(DOCUMENT EXTRACT Opens)

Understanding how crystals start to form is tricky. We can’t see how it happens as crystals start off microscopic, it is very sensitive to pretty much every aspect of the experimental set up, and the standard theory (called classical nucleation theory) has basically zero ability to predict anything. So we are a bit stuck. But we don’t have the toughest job around, arguably the most complex, and hardest to understand, thing around is the human body, so perhaps the toughest job belongs to medics and biomedical scientists studying diseases.

I am trying to learn some data analysis techniques used by (medical) doctors and statisticians. They use these techniques to analyse data on mortality from diseases. Not only are we both studying complex systems (crystal formation and the human body, respectively) but we are both studying an irreversible process: the formation of a crystal in our case, death in theirs. So, learning from smart medics and statisticians seems sensible.

One technique they use is applied to answering questions like: If you give patients drug X, does the rate at which they die decrease, increase, or stay and the same, and if it decreases or increases, by how much does it do so? As you would expect, this is a popular question to ask of a drug. It is not as easy to answer as you might expect, as the rate at which people die is typically not a constant, with or without the drug, so you are not comparing just two numbers (as you would if both rates were constant) but two functions, which is a lot harder.

Handily, there are reasonable ways to proceed, one of which is due to a statistician called David Cox. He realised that you could not make much progress without making any assumptions at all, but that you could make progress if you assumed that when you made a change, such as prescribing a drug, that the rate, at all times, scaled by a factor. He showed that you could estimate this factor, without knowing exactly what the mortality rates were with and without the drug, and in particular without assuming either of them was constant. This goes by the not-very-catchy title of the Cox proportional hazards model, and there is a test to see if it is reasonable.

(DOCUMENT EXTRACT Closes)
(SUPPLIED MATERIAL Opens)

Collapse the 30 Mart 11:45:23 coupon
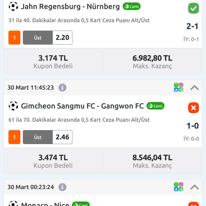Screen dimensions: 206x206 pyautogui.click(x=194, y=87)
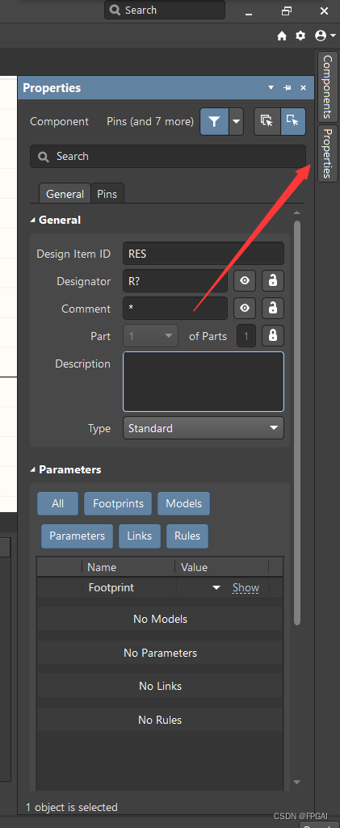Click the Show link for Footprint
Screen dimensions: 340x828
pyautogui.click(x=246, y=588)
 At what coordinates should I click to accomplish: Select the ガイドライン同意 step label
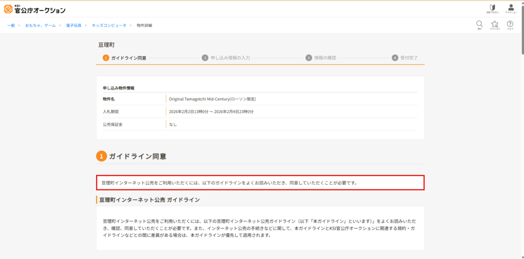click(x=128, y=58)
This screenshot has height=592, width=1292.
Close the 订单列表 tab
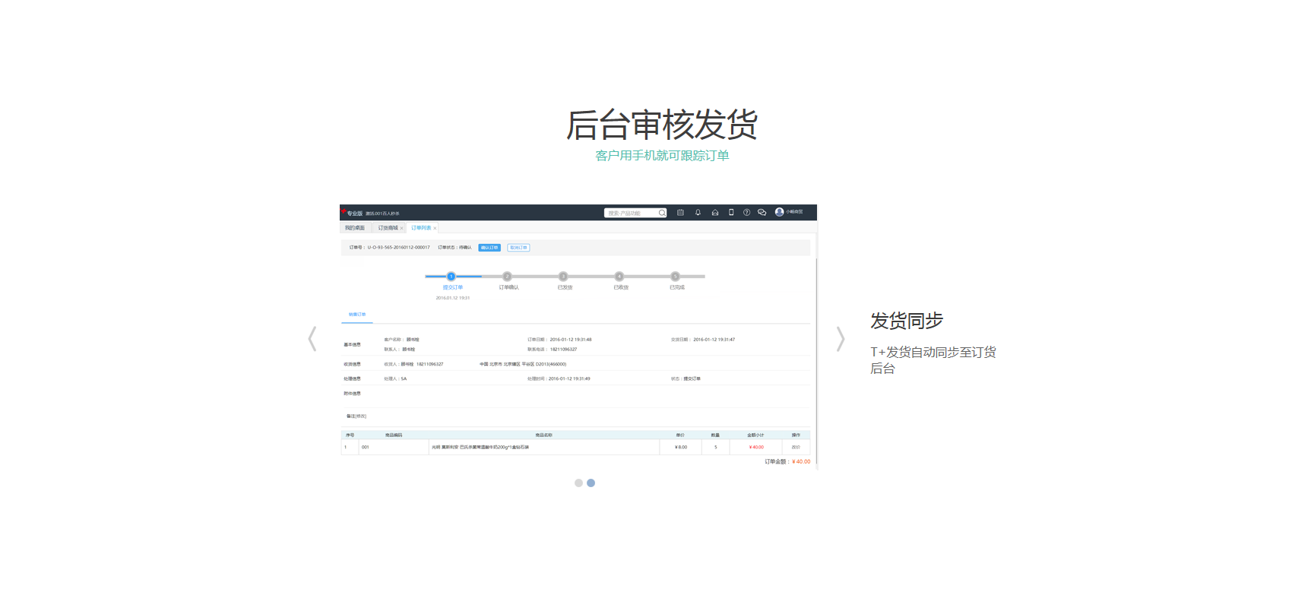(x=435, y=228)
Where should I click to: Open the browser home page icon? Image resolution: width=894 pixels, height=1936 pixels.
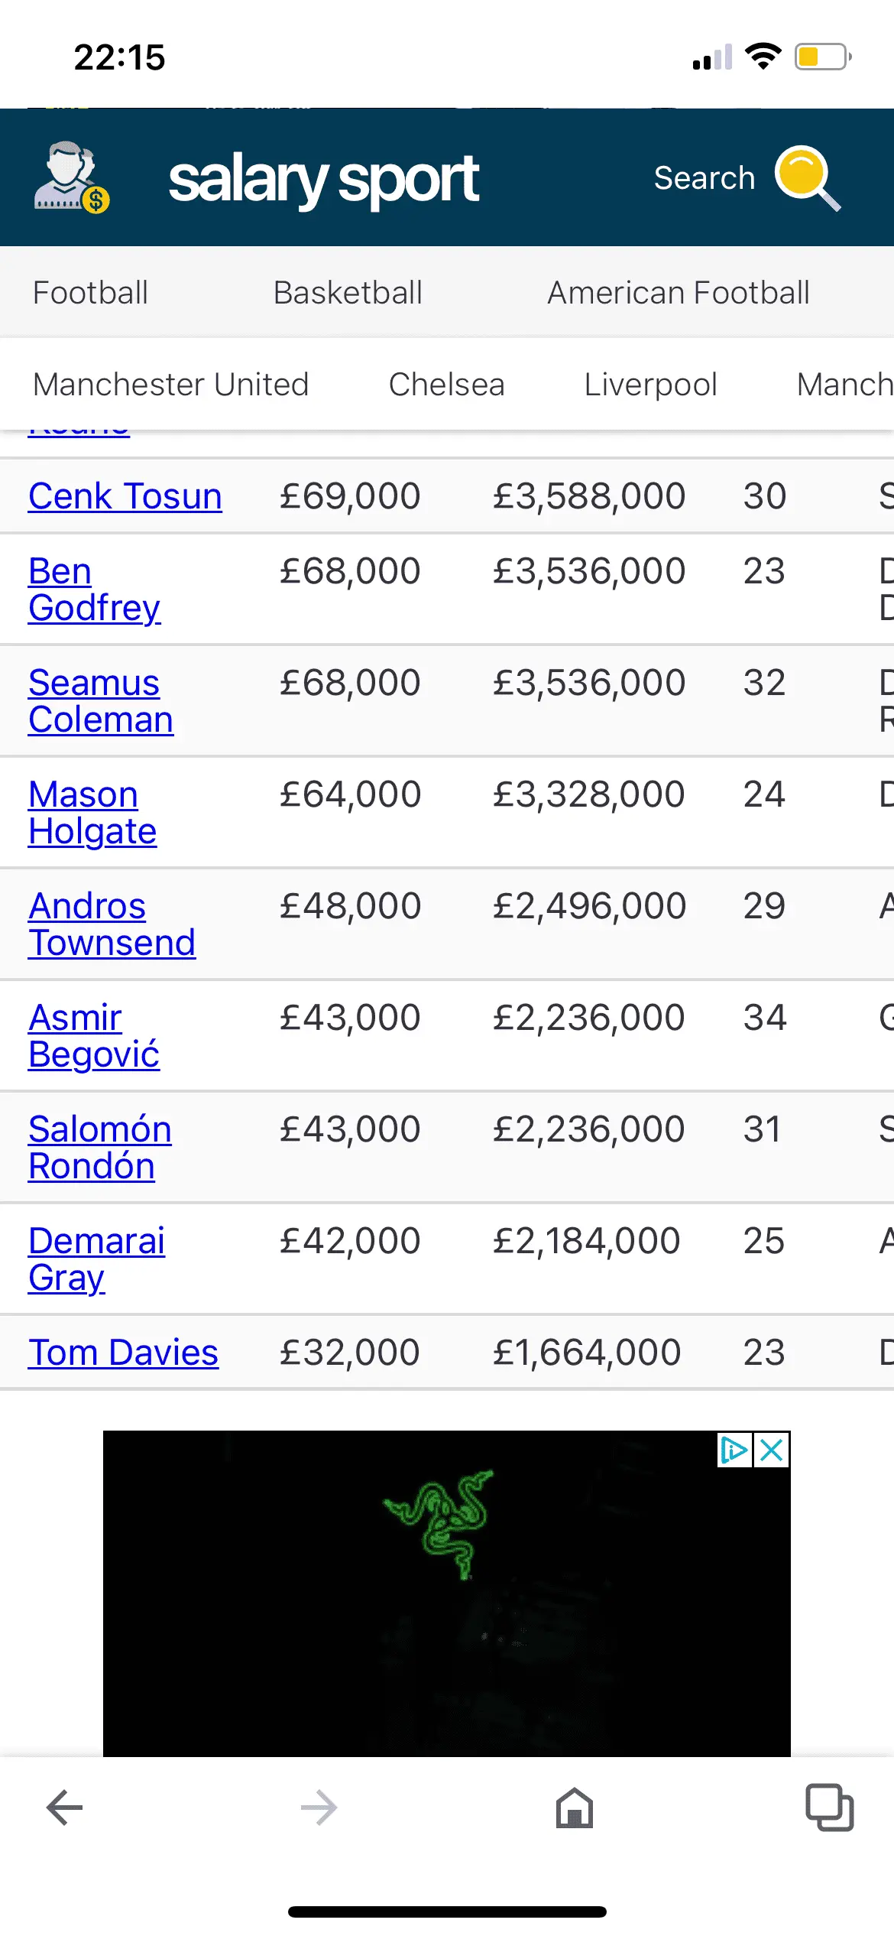point(575,1808)
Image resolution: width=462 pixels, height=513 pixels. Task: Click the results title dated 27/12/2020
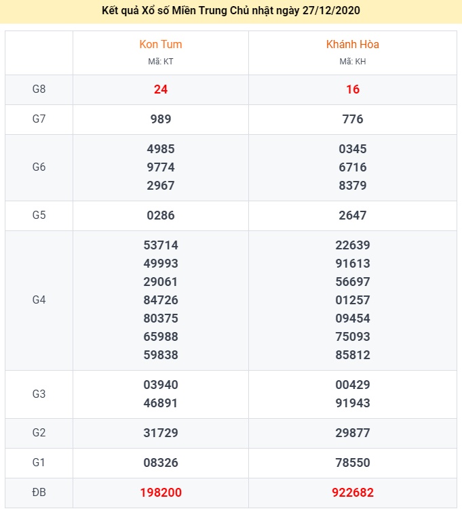click(x=231, y=11)
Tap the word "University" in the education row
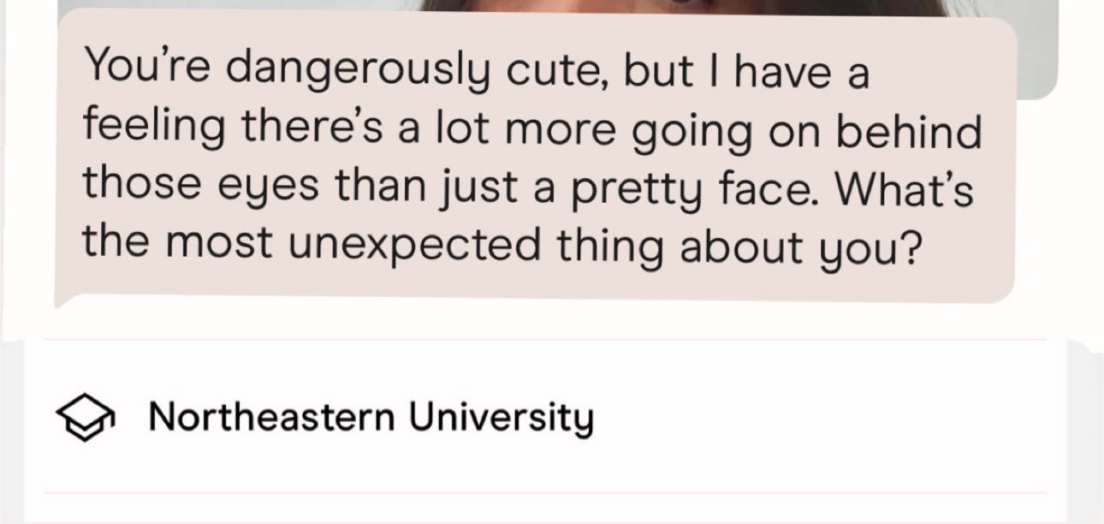 (499, 418)
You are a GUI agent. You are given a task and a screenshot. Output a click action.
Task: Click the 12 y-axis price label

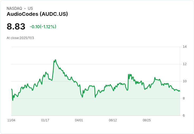[x=185, y=64]
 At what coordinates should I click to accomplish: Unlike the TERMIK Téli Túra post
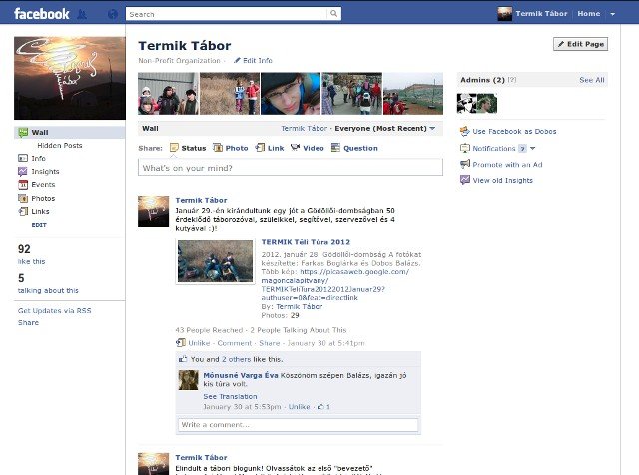[199, 342]
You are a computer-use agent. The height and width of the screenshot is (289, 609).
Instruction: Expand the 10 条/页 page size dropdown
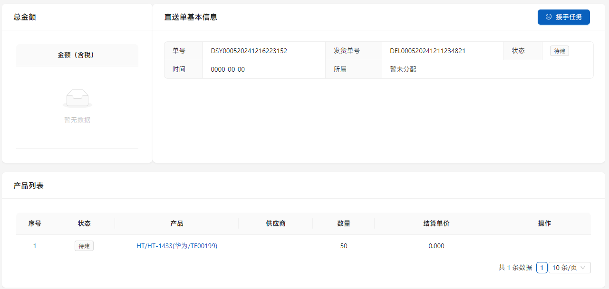pos(570,268)
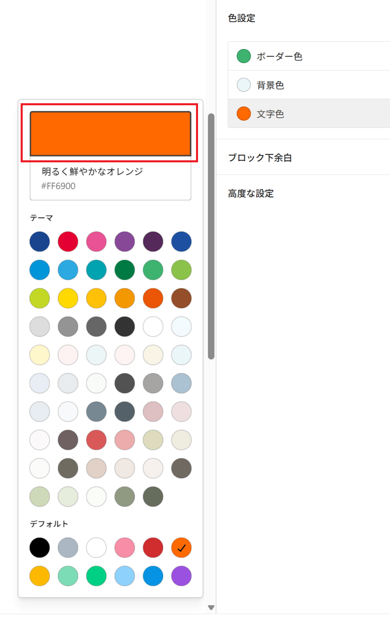Image resolution: width=390 pixels, height=621 pixels.
Task: Select the brown swatch in テーマ palette
Action: [181, 298]
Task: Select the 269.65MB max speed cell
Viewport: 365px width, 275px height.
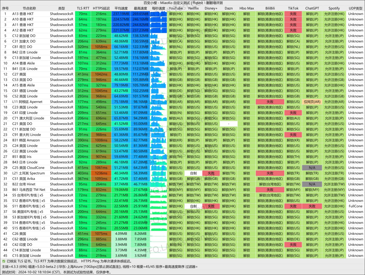Action: click(140, 14)
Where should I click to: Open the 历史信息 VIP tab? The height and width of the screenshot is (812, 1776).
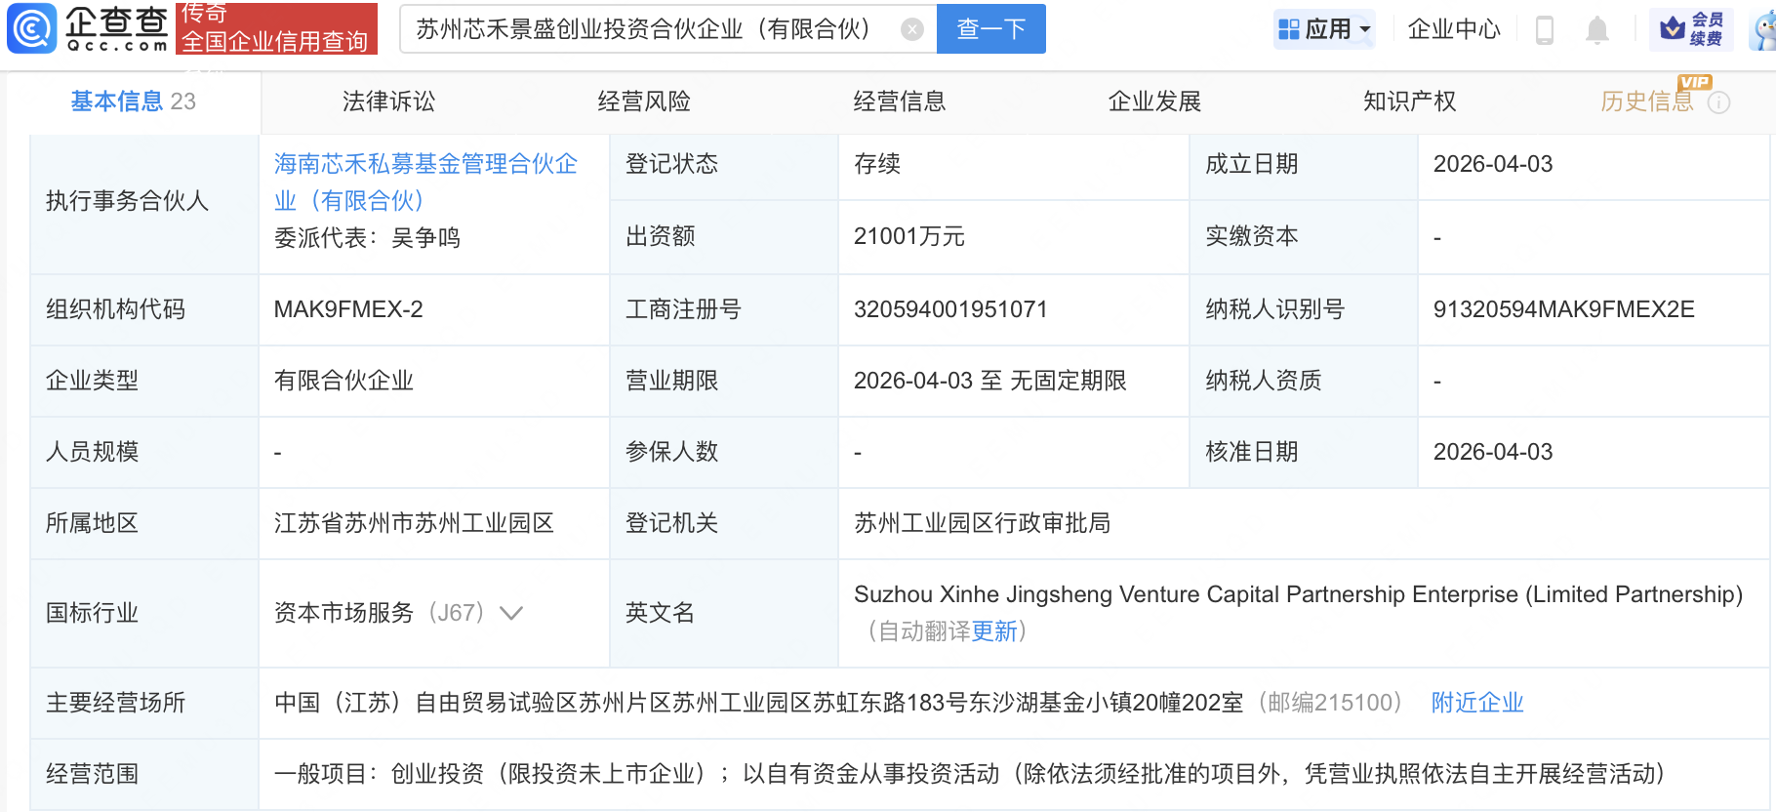click(1647, 102)
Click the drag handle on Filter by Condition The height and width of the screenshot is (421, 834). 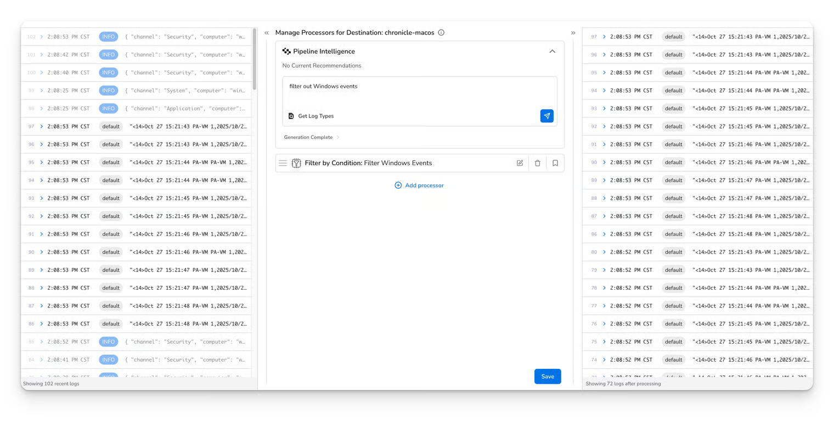click(283, 163)
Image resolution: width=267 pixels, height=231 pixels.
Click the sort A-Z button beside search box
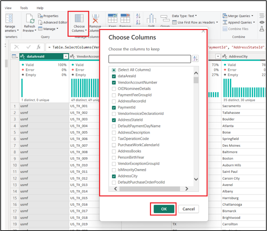(x=195, y=59)
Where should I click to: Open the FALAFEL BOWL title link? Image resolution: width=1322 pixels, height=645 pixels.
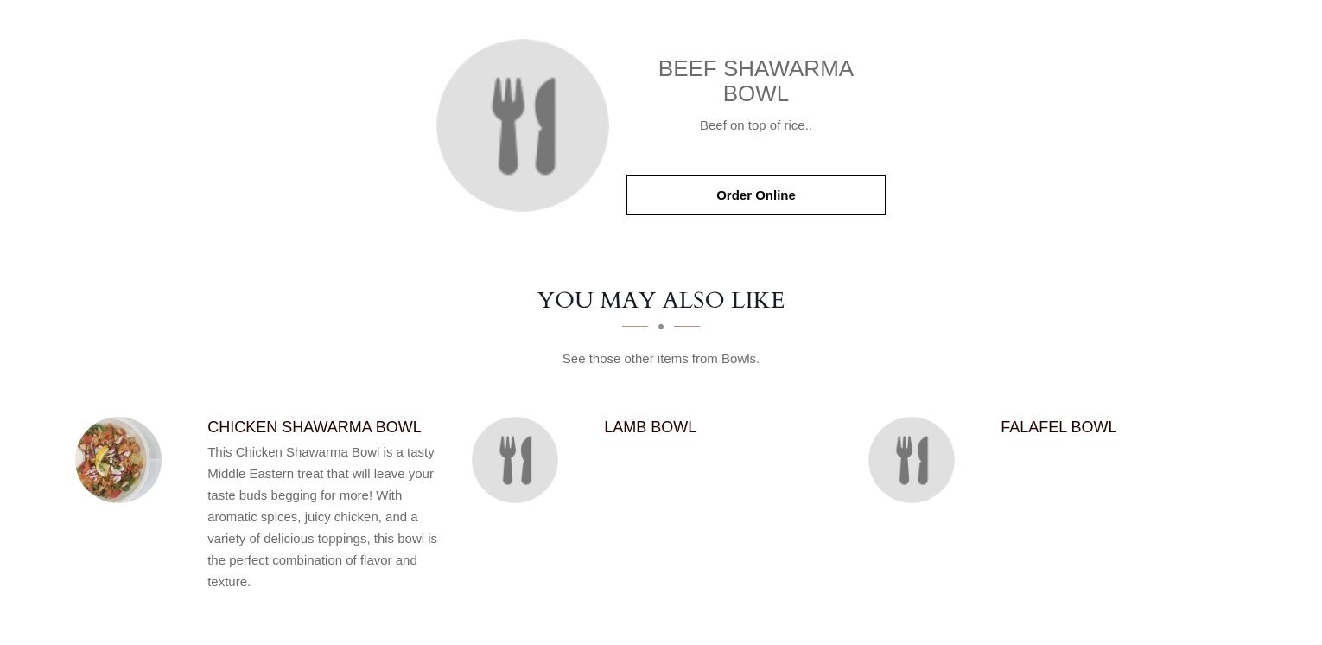[x=1058, y=427]
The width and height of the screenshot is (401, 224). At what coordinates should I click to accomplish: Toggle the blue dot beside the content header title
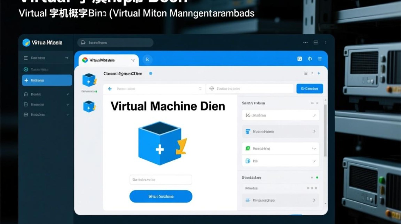[x=151, y=73]
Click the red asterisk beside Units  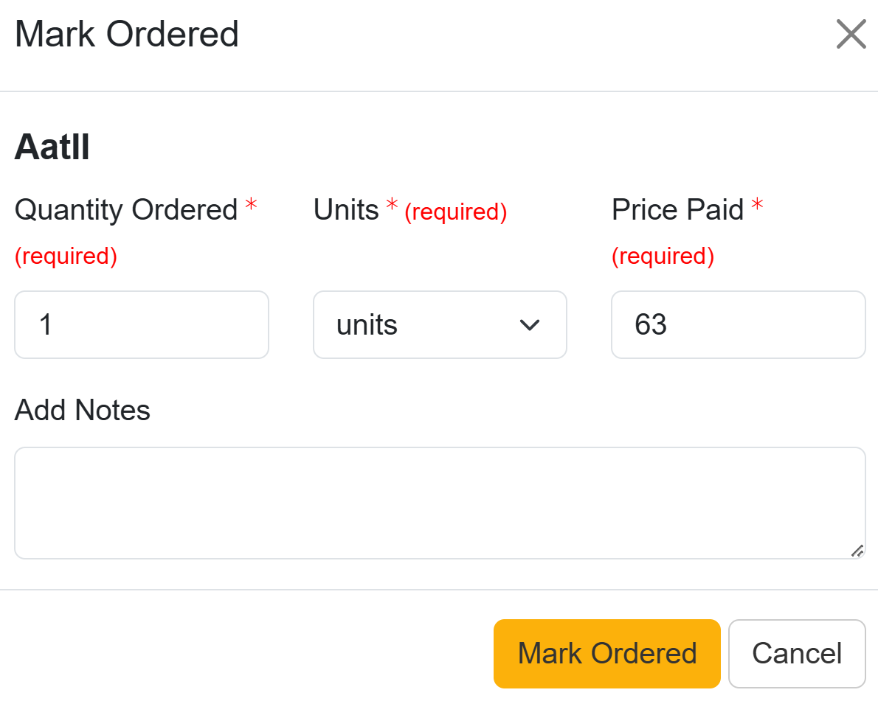click(x=392, y=206)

(SUPPLIED MATERIAL Closes)

**PROBLEM 1**: Replace "toughest job" with "hardest task" in the text on crystal nucleation, between "Understanding how crystals" and "scientists studying diseases.", inclusive, and give that stretch in full.
**PROBLEM 2**: Write the next part of the text on crystal nucleation, picking up after its final sentence.
The entries play no part in this work.

**RESULT 1**:
Understanding how crystals start to form is tricky. We can’t see how it happens as crystals start off microscopic, it is very sensitive to pretty much every aspect of the experimental set up, and the standard theory (called classical nucleation theory) has basically zero ability to predict anything. So we are a bit stuck. But we don’t have the hardest task around, arguably the most complex, and hardest to understand, thing around is the human body, so perhaps the hardest task belongs to medics and biomedical scientists studying diseases.

**RESULT 2**:
This test is to plot data as I have done at the top, the log of minus the log of the probability of surviving to a time *t**, *as a function of the log of the time. If Cox’s assumption is correct then the curves should be parallel. The data* is for the fraction of droplets of solution of a small amino acid (glycine) that have survived (by not crystallising) to a time *t*. The red and blue curves are for two different concentrations of glycine. The two curves are clearly not perfectly parallel but they are roughly parallel, except perhaps near the start where they almost cross.

So, Cox’s assumption looks pretty reasonable for our data. With this assumption, I estimate that the rate at which a crystal forms is in the range 1.54 to 1.58 times faster, at the higher glycine concentration of 333 mg/ml than at 326 mg/ml. In our original paper* we fitted exponentials and got a ratio of rates of 1.54, so I am basically getting the same result as we did there, just by using a method that does not assume that the fraction surviving decays exponentially with time. As the exponential fits in our paper were OK, this is not a big surprise, although it is nice to get this good agreement between two different techniques. It suggest both methods are working, which is good, and so that we have a good grasp of how to measure how varying concentration varies the rate at which crystals form.

* Data is from our paper, Little, Sear & Keddie, *Crystal Growth & Design, *2015 (data sets G & H. As in the paper, I am neglecting crystals that form in the first hour).